(QUOTED PASSAGE)
# Heating system



## Marjolijn (Jan 31, 2017)

I have a Franklin Fith Wheel Coachman from 1997. Just bought it in the Netherlands and going to live in it. I would like to know how you can turn off the fan from the warm air heating, which blow under the oven. I don't want to use it, but as soon as you turn on the12V system it start blowing. I have no manual, so that why I contact you


----------



## C Nash (Jan 31, 2017)

Marjolijn, I really don't understand which system you are talking about.  Is it the furnace?  need a little more information.


----------



## Marjolijn (Feb 1, 2017)

I mean the hot air ssytem which works on the propane gas. In my Franklin the blower and heater is installed under the oven, in the kitchen part. It blows as soon as I activade the 12V circuit. Is  this any help? Or should put pictures with my question?


----------



## LEN (Feb 2, 2017)

(SOURCE DATA)
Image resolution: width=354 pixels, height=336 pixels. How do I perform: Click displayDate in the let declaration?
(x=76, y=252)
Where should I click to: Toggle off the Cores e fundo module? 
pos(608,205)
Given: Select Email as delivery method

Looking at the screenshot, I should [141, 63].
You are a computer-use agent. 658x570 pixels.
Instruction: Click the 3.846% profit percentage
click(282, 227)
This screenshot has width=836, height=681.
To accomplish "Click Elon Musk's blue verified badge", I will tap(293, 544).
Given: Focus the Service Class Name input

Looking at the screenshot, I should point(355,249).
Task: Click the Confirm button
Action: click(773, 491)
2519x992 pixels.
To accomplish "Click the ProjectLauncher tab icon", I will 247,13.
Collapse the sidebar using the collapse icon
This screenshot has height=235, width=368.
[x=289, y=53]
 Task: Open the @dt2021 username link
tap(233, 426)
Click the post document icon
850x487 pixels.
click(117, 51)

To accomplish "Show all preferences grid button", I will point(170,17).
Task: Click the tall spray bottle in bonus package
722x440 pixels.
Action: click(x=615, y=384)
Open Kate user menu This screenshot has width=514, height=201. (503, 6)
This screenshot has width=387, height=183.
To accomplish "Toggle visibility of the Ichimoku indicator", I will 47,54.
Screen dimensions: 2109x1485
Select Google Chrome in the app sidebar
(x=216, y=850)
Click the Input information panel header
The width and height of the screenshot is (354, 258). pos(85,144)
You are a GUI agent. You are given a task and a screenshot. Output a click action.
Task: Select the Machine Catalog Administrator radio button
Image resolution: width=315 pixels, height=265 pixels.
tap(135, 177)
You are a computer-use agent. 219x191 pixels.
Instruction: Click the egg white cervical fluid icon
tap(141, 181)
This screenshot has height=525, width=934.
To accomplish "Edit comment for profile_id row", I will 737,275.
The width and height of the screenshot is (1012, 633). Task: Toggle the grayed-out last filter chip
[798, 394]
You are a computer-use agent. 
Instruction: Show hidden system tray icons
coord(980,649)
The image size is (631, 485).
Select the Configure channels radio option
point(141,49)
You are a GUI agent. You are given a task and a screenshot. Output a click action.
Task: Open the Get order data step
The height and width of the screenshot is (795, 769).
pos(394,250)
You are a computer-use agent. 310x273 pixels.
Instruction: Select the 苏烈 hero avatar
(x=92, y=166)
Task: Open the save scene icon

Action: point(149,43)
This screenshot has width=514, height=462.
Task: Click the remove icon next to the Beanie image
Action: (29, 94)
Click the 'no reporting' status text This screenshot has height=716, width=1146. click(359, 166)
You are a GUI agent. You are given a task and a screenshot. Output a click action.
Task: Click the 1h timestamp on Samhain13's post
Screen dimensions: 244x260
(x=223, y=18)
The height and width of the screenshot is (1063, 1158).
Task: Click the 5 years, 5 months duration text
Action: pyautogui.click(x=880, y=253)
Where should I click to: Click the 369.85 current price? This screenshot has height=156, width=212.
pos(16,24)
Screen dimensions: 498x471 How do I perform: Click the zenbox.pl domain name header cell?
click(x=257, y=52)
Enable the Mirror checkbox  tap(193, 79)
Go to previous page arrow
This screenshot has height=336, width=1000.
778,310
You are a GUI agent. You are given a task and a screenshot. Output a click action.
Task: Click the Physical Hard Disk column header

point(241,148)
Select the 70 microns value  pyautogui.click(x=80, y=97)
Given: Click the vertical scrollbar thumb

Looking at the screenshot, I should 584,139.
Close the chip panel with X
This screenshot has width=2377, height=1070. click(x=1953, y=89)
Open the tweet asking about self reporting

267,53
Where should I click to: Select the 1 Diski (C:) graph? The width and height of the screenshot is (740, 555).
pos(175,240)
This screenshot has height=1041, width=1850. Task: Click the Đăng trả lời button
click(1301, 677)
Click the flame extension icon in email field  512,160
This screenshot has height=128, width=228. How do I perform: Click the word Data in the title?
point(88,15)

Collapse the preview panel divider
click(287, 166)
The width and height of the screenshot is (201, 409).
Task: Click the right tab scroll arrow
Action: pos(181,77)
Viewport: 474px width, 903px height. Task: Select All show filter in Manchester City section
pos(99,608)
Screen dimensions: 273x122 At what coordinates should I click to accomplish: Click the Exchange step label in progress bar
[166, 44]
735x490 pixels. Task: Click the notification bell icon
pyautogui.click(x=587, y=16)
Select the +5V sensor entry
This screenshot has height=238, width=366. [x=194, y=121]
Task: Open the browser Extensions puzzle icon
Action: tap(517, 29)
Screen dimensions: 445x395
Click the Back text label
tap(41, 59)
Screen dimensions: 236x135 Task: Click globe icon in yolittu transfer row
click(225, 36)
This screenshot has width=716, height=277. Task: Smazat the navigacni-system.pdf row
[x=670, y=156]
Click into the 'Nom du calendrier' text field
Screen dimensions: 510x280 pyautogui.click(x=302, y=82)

(WRITTEN TASKS)
[A] Reproduce the heating system thread in full, word for word.
[B] Collect every line of the records that contains the word "will".
The forum thread and the records have no connection to each other.

(RESULTS FOR THE EXERCISE)
[A]
# Heating system



## Marjolijn (Jan 31, 2017)

I have a Franklin Fith Wheel Coachman from 1997. Just bought it in the Netherlands and going to live in it. I would like to know how you can turn off the fan from the warm air heating, which blow under the oven. I don't want to use it, but as soon as you turn on the12V system it start blowing. I have no manual, so that why I contact you


----------



## C Nash (Jan 31, 2017)

Marjolijn, I really don't understand which system you are talking about.  Is it the furnace?  need a little more information.


----------



## Marjolijn (Feb 1, 2017)

I mean the hot air ssytem which works on the propane gas. In my Franklin the blower and heater is installed under the oven, in the kitchen part. It blows as soon as I activade the 12V circuit. Is  this any help? Or should put pictures with my question?


----------



## LEN (Feb 2, 2017)

[B]
To accomplish "Click Elon Musk's blue verified badge", I will tap(293, 544).
To accomplish "Click the ProjectLauncher tab icon", I will 247,13.
To accomplish "Show all preferences grid button", I will point(170,17).
To accomplish "Toggle visibility of the Ichimoku indicator", I will 47,54.
To accomplish "Edit comment for profile_id row", I will 737,275.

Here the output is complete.